> _Data excerpts_:
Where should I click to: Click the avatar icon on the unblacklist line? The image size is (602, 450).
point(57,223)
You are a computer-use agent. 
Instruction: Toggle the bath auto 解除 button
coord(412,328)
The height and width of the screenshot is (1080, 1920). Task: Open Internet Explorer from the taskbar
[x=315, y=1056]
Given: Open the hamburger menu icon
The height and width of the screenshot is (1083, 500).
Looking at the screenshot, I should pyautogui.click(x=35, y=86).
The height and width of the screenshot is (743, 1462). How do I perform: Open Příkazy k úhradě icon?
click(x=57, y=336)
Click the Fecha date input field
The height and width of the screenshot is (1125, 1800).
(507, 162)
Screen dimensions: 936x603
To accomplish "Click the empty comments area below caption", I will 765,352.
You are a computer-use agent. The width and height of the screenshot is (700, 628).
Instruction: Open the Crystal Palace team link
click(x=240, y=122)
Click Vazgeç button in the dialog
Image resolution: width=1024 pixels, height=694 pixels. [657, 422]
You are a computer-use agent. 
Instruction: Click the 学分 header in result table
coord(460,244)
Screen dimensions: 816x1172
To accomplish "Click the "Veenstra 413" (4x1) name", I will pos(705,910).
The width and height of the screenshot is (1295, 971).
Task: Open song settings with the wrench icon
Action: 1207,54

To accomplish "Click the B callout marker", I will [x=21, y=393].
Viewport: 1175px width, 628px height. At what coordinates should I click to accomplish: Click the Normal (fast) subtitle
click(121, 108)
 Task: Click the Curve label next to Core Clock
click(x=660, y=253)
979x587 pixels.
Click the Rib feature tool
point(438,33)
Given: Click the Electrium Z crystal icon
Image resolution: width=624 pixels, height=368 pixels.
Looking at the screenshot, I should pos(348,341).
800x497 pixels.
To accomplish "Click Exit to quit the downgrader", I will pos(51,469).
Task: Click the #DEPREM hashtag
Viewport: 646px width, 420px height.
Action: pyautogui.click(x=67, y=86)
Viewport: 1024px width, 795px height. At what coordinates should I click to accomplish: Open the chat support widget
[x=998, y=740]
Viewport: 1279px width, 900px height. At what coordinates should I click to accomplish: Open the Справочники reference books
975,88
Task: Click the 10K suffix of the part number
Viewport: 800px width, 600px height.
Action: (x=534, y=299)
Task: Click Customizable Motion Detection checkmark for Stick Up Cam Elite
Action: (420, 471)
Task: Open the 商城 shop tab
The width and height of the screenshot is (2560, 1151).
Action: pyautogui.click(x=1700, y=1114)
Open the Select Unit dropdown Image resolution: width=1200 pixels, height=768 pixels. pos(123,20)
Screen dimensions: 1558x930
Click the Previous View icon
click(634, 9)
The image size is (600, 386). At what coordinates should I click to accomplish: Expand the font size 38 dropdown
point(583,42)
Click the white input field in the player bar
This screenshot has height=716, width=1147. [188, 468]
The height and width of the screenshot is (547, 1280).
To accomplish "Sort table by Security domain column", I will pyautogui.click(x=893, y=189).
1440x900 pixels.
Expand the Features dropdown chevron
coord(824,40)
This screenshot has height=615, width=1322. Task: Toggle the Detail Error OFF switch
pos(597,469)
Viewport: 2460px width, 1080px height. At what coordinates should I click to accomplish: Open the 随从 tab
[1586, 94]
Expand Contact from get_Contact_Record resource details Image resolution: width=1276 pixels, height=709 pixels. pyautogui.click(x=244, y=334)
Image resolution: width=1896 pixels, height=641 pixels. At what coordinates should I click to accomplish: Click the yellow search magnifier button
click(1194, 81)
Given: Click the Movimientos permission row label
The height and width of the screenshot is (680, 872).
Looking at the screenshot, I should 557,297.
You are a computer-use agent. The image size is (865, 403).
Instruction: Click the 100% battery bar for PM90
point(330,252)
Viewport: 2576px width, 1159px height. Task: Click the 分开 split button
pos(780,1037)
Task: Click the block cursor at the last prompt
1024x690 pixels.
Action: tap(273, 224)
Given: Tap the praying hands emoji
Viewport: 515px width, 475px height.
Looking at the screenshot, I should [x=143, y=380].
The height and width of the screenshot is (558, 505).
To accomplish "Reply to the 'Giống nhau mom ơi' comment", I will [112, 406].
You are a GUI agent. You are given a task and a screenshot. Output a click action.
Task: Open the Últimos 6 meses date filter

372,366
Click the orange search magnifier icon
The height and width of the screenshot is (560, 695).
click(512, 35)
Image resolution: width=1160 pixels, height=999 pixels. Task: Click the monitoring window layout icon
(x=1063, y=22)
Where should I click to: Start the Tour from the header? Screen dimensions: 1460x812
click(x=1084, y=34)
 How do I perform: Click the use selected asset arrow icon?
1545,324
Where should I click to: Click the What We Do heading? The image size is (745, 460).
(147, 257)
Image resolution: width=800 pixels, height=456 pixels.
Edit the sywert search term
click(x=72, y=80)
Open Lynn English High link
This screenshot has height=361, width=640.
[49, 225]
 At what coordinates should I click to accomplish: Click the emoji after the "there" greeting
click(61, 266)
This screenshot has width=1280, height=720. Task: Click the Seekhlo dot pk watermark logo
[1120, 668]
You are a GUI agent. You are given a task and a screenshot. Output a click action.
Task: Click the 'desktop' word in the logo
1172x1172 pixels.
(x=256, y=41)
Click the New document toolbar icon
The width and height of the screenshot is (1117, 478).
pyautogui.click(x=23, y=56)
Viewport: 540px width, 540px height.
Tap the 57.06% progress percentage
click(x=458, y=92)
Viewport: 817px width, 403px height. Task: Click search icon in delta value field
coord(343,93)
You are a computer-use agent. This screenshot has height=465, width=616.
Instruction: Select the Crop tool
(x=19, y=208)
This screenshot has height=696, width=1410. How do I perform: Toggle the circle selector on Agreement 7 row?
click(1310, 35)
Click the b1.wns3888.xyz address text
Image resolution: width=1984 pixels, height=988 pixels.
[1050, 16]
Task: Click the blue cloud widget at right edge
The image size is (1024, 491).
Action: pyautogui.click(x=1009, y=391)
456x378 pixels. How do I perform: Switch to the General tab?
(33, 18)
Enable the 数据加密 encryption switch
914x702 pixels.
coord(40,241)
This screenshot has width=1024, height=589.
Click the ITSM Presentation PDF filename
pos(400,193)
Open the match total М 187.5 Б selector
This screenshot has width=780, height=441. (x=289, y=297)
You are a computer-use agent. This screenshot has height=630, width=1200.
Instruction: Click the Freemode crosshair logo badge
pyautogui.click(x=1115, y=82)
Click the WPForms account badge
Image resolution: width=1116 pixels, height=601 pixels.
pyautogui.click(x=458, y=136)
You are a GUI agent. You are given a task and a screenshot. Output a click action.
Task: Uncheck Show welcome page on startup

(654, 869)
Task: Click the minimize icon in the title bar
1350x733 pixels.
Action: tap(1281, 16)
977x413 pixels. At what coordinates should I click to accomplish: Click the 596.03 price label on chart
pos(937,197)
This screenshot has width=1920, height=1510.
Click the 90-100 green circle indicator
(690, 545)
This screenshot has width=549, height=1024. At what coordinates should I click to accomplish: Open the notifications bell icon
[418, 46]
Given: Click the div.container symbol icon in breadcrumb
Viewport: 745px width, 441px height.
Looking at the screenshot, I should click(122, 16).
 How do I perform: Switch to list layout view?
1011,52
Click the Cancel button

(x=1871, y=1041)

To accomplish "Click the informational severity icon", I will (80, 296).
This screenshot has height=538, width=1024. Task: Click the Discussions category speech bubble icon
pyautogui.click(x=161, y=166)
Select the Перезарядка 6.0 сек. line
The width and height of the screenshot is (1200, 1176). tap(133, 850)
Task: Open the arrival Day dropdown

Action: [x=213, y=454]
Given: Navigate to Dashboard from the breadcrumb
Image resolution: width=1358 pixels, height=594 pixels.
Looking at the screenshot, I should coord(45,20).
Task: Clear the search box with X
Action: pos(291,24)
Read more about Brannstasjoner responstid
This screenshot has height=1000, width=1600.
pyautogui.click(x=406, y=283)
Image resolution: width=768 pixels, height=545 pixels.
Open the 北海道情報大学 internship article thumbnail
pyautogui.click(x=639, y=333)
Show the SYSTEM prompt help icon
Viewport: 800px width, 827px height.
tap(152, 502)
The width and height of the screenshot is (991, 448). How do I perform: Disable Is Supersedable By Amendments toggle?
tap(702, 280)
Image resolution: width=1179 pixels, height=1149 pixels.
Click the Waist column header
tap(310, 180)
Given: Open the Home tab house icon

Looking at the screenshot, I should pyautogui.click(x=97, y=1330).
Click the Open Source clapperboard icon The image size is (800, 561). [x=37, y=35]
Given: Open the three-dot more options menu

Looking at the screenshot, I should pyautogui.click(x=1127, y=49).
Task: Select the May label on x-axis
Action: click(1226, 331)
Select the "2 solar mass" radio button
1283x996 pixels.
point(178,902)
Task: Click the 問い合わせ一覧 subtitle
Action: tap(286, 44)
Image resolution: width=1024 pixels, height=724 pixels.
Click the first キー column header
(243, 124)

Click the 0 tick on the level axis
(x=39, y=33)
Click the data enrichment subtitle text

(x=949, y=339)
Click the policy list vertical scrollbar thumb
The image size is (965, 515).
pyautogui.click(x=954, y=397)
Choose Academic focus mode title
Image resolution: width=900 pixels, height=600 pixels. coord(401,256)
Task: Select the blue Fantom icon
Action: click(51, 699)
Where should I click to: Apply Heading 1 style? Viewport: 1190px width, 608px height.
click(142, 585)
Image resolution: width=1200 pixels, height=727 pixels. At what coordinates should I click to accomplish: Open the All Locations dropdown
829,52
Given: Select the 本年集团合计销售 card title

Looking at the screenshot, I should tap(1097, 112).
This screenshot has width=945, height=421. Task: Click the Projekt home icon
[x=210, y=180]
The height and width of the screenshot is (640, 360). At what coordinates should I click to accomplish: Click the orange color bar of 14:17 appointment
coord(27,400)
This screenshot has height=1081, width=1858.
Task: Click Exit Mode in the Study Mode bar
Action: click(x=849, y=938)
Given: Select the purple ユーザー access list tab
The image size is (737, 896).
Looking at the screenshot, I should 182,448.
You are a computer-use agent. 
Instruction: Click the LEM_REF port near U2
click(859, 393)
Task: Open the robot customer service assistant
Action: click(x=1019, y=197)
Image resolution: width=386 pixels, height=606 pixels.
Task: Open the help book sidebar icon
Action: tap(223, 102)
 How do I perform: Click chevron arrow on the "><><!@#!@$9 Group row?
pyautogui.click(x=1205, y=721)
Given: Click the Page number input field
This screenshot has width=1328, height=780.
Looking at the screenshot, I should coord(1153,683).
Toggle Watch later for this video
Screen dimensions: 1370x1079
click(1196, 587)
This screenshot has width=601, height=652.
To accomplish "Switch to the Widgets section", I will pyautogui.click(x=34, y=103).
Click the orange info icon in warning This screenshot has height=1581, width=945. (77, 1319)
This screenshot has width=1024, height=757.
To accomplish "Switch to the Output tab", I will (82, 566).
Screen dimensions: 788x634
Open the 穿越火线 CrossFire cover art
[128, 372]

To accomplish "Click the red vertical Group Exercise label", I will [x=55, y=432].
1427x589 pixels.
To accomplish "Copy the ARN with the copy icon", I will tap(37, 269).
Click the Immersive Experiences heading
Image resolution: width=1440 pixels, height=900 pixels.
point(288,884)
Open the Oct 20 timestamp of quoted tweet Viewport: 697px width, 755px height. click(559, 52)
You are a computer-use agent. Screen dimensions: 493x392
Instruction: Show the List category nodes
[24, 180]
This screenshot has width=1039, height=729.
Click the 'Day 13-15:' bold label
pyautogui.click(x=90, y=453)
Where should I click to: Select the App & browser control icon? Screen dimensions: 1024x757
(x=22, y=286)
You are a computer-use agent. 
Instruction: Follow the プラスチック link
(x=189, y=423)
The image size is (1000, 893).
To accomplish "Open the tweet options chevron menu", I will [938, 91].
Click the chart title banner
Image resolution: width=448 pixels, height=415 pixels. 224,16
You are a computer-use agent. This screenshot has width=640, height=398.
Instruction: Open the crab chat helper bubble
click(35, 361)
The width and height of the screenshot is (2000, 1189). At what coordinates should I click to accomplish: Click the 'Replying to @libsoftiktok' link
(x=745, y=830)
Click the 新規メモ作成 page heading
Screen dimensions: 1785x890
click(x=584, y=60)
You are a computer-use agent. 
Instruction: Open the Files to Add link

> _Work required_: Every line above that includes the word "number" should be listed.

> _Task output_:
Task: Click the 10K suffix of the part number
Given: Click the Page number input field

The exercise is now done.